We used to joke our skin was soft and supple from all the ‘duck fat facials’ we received daily. My beauty routine consisted of a late night shower and a quick brush of the teeth before collapsing into bed for a few blessed hours of slumber before rising and doing it all over again.

Fast forward to the present day. While I am still in my kitchen daily, I am no longer a slave to the heat and torture of days past. I even receive routine facials and pedicures from a beautiful local organic spa. I skip the manicures though. Years of shortly clipped nails, void of jewelry and polish are the only way my hands make sense to me.

This morning’s spa treatment was lovely and it reminded me how the culinary world can be a healing environment, an oasis of soothing scents, oils and creams derived from food items that not only feed the body, but the soul as well.

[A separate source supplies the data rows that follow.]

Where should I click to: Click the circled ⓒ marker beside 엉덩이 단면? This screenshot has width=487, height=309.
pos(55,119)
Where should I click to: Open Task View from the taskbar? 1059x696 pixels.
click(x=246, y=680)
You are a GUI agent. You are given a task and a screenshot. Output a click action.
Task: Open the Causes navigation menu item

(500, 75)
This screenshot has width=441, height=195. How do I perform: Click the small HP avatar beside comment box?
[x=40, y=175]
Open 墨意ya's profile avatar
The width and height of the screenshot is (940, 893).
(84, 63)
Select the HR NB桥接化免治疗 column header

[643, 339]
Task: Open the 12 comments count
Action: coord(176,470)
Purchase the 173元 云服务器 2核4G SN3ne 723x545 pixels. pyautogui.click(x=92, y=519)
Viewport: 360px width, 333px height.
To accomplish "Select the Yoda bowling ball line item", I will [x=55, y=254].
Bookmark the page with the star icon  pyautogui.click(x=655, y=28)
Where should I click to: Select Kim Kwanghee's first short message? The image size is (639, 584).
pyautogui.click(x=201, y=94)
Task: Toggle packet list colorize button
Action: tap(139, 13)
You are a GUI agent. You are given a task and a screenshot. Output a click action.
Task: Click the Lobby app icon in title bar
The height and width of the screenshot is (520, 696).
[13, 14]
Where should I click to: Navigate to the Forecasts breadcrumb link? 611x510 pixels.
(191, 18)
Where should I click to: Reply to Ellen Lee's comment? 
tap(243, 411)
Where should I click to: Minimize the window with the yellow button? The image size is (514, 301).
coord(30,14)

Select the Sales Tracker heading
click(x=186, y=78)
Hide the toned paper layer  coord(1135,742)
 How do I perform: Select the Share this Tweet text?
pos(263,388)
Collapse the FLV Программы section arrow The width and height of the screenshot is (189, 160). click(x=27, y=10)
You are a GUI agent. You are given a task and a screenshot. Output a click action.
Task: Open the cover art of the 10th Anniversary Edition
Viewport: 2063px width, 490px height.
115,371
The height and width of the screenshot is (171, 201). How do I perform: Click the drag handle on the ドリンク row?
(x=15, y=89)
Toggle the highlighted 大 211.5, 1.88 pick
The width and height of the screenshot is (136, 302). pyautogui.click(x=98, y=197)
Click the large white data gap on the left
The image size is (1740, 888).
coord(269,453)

For starters, my face inhaled an almond and oatmeal mask, then calmed by lavender oil and soothed with a rose water and calendula creme. Onto the second course, my hands and feet got some soaking time in a warm bath of milk and oats then slathered with a blueberry scrub. For dessert, I was massaged with a coconut body salt, my skin glowing as I was whisked off (excuse the pun) for my pedicure.

Another glorious hour later of soaking, rubbing, filing and painting, my feet were soft as butter, my toes an autumn pumpkin hue. I was revived, relaxed and ready to tackle my day.

Which thankfully won’t include 12 hours anywhere near a kitchen line. Or an arsenal of hotel pans.